The film then takes a faster flow in which Almodóvar takes us over different problems that arise after the babies’ birth. Both women suffer together and are left by themselves, and, eventually come together to support each other.
Ana and Janis keep strengthening the bond they created when they basically gave birth together. The film explores this widely-known – but not much touched – relationship between two strong women properly, but, at the end, the turn into them having a romantic relationship seems somewhat cliché.
At the end of the movie, the plot thickens when the relationship between Janis and Ana deteriorates after Janis finds out their babies were mixed at birth and hides it from Ana initially. She does this because the baby Ana took home had died very young.
The tense music coming from piano and violin music give a quite picturesque extra to the dramatic scenes in the movie. Even the rock music when the relationship between the two women reaches its peak helps give depth to the scenes.
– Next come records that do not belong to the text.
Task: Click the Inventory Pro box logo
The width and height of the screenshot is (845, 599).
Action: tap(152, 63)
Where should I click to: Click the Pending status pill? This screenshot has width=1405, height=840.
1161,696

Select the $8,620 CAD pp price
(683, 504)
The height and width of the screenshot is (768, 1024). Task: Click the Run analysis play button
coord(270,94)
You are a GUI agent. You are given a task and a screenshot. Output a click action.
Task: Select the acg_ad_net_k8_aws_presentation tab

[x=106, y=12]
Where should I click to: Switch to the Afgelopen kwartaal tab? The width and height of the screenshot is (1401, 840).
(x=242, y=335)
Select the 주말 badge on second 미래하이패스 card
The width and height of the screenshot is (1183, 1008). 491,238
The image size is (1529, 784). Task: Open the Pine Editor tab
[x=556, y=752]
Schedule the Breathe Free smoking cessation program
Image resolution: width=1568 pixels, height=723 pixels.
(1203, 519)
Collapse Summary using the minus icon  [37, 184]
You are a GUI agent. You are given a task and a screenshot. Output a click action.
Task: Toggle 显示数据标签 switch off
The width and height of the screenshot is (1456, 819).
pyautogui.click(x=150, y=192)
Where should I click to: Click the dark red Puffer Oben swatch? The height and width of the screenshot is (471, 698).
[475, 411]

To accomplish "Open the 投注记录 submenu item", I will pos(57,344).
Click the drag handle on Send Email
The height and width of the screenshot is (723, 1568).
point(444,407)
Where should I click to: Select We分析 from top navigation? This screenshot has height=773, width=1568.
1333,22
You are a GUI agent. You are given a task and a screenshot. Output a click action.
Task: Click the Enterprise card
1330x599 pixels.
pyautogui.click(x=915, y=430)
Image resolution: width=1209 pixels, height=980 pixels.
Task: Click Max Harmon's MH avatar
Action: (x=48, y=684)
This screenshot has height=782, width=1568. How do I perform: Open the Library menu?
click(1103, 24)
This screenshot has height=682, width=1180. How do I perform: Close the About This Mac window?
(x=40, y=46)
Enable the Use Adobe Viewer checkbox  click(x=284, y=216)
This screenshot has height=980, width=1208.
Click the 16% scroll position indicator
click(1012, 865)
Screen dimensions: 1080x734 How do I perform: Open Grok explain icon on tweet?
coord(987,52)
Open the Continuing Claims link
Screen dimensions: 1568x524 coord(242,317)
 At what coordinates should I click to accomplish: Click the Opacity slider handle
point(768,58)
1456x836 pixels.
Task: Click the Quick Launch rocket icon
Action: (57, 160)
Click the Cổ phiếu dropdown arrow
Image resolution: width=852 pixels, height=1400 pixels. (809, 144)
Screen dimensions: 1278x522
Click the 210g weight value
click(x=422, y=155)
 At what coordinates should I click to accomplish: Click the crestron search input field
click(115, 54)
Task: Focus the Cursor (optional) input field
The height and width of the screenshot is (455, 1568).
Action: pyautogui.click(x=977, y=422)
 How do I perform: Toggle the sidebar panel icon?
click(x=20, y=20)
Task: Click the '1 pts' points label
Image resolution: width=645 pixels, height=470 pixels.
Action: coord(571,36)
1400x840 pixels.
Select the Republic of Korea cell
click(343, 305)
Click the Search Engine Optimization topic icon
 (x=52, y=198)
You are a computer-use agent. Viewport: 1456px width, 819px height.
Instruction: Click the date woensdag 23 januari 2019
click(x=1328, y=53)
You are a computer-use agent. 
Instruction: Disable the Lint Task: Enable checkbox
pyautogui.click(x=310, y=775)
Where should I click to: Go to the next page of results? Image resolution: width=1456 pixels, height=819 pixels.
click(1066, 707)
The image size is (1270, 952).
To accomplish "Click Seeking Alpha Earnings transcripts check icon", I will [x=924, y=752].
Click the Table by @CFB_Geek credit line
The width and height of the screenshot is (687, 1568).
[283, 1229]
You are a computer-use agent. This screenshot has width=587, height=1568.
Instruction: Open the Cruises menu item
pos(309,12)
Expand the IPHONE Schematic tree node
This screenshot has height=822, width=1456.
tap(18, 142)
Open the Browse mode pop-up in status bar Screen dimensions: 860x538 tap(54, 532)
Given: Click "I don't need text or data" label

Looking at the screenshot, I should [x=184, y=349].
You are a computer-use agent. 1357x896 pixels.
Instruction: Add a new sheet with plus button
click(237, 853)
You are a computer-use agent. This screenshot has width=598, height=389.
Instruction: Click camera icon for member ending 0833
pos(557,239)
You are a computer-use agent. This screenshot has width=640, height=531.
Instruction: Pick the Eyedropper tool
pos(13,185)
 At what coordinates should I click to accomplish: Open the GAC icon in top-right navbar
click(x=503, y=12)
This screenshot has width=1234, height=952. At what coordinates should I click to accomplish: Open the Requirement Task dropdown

Probably what stands out from the film is Almodóvar’s incredible work with colour. The green in Janis’ house and the splash of colours all around the decorations in the house, and the continuous red give make the cinema screen look like a work of art. Sometimes these shots even take more importance than the plot itself. Far away from this being a negative aspect of the movie, it reminds the viewers that they are watching a beautiful movie.
The closure of the movie goes back to the need of finding the body of the great-grandfather. This theme is not properly touched as it only clearly appears at the start and at the end of the movie.
Either way, Penélope Cruz’s award-deserving acting send the movie to a new level. Whilst the end of the movie does not properly close the relationship between Ana and Janis and leaves many strings unattached, the film is surely one of Almodóvar’s most beautiful movies.